Farkettim de yıllın belli dönemlerinde bir değişiklik düşüncesi içerisine giriyorum bu istek her seferinde bir öncekinden daha güçlü bir şekilde peyda oluyor. Bunun en önemli etkenlerinden biri ne isteyip neyi istemediğimi, hayatımdan neyi çıkarıp neyi çıkarmamam gerektiğini tam olarak kestirememek gibi nedenler listeye eklendikçe ekleniyor.
Küçüklükten beri aldığımız bazı terbiyeler, görgü kuralları vesairelerimiz vardır, hani şu sizi toplum içinde rezil etmekten koruyan, aynı toplum içinde uyumlu bir şekilde yaşamamızı sağlayacağını düşündüğümüz kurallar, hani şu hayatımızda olmazsa olmazlar...
Mesala kötü kelime kullan(a)mazsın, neden? çünkü ayıp! pis! ööö! Saygınlığımız azalır... Kız çocuklar için (ki yazık onlara) hep bir hanım hanımcık olunması istenir onlardan... Bir gün tüm aldığım bu kuralları bir dolaba kilitleyeceğim... (anlayan anladı)

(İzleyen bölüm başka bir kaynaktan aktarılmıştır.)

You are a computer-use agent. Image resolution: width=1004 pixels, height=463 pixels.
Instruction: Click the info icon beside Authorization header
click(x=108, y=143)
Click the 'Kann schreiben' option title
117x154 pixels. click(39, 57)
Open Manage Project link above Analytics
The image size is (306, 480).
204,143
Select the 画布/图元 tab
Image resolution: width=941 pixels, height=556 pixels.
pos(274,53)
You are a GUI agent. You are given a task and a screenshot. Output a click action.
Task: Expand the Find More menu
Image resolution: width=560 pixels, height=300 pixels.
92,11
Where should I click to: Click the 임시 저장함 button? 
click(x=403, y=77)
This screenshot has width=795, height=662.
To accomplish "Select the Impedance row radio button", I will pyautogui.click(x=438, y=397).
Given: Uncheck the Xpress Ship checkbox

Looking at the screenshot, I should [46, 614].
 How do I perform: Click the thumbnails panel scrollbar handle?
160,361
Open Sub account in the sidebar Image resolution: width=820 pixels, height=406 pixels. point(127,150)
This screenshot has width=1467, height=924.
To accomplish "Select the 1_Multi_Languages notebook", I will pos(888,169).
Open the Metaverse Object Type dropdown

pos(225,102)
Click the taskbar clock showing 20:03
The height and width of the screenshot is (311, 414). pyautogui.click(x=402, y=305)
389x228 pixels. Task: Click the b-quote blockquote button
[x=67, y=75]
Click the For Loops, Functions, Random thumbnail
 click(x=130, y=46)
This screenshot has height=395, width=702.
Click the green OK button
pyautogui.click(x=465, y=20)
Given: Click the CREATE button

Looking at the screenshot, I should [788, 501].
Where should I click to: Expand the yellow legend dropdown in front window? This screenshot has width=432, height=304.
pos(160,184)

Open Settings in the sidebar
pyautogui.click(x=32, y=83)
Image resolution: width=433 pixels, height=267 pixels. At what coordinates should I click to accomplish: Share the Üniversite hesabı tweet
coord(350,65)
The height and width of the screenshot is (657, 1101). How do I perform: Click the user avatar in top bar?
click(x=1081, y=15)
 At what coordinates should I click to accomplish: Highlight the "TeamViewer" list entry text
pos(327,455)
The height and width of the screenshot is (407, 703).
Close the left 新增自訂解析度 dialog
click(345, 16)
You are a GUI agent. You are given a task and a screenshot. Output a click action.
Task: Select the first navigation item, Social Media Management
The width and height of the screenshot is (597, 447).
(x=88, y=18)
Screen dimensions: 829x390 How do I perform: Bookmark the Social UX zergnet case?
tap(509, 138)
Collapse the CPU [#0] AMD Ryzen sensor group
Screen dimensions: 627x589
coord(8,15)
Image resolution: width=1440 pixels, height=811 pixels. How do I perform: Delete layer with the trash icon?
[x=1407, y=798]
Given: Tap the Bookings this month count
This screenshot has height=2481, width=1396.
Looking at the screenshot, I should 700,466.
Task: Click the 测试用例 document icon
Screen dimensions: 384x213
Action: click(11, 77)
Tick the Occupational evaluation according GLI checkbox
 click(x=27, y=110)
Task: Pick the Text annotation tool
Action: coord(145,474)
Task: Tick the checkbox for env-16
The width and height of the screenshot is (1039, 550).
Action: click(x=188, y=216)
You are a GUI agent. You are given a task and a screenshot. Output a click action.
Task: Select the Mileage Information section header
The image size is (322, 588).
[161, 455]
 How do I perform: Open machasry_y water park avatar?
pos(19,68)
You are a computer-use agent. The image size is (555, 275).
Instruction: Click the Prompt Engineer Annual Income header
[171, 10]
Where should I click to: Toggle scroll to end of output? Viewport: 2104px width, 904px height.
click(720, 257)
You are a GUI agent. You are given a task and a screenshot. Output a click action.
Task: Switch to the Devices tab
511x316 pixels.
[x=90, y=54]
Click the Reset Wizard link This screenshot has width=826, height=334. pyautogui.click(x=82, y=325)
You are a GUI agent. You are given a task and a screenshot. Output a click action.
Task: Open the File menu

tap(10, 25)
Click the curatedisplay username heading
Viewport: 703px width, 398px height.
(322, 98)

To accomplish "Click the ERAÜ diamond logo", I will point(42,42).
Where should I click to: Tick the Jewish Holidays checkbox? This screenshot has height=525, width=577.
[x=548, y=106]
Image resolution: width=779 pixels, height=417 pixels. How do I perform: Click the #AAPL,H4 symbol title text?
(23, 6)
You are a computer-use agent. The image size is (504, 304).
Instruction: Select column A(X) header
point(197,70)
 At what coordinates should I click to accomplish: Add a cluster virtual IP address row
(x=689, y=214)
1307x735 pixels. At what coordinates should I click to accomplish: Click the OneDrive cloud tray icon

Neyse... Bazen hayat mı desem insanlar mı desem sizi öyle bir noktaya getirir ki geri dönüp baktığınızda ya da kendinizi bir konuşurken yakaladığınızda başlangıçtaki siz olmadığınızı fark edersiniz.
Benim adım Halime, Bundan 4 yıl öncesine kadar ismimin anlamına eş değer bir kişiliğe sahiptim, hani derler ya helim selim, uysal... Valla öyleydim... Bilen bilir... Polyanna'nın Türk versiyonu Halime idim. Şimdi ise, bazıları için şirin, bazılarına ise nemrut/sevimsiz.
Bu yazıyı neden mi yazıyorum? Benim gibi başka saflar varsa şimdiden bu yazıyı okuyup kendilerine çeki düzen verebilsin, akıllarını başlarına alsın diye.. Hani olur da bir ihtimal diye...
Ben 28 yaşındayım, hayatımın büyük çoğunluğunu ailemden uzakta ABLA (anne/baba/abi) sıfatıyla geçirdim hala da geçirmekteyim. 9 yaşında (3.sınıftan itibaren) daha iyi eğitim almak adına köyümün okulundan ayrılıp Yatılı okula başladım. ve iki kardeşin de olaya dahil olmasıyla sorumluluk denilen şey 9 yaşında omuzlarımın üstüne (istenerek ya da istenmeyerek) bırakıldı.
O zamandan beri o aldığım sorumluluk duygusu iş hayatında da peşimi bırakmadı... Zor'da bırakıp kaçmayı öğrenmeye fırsatım olmadı. 2006 yılından ber iş hayatının içindeyim. yani 20 yaşımdan beri, hani şimdilerde 20 yaşının çocuk sayıldığı yaşta!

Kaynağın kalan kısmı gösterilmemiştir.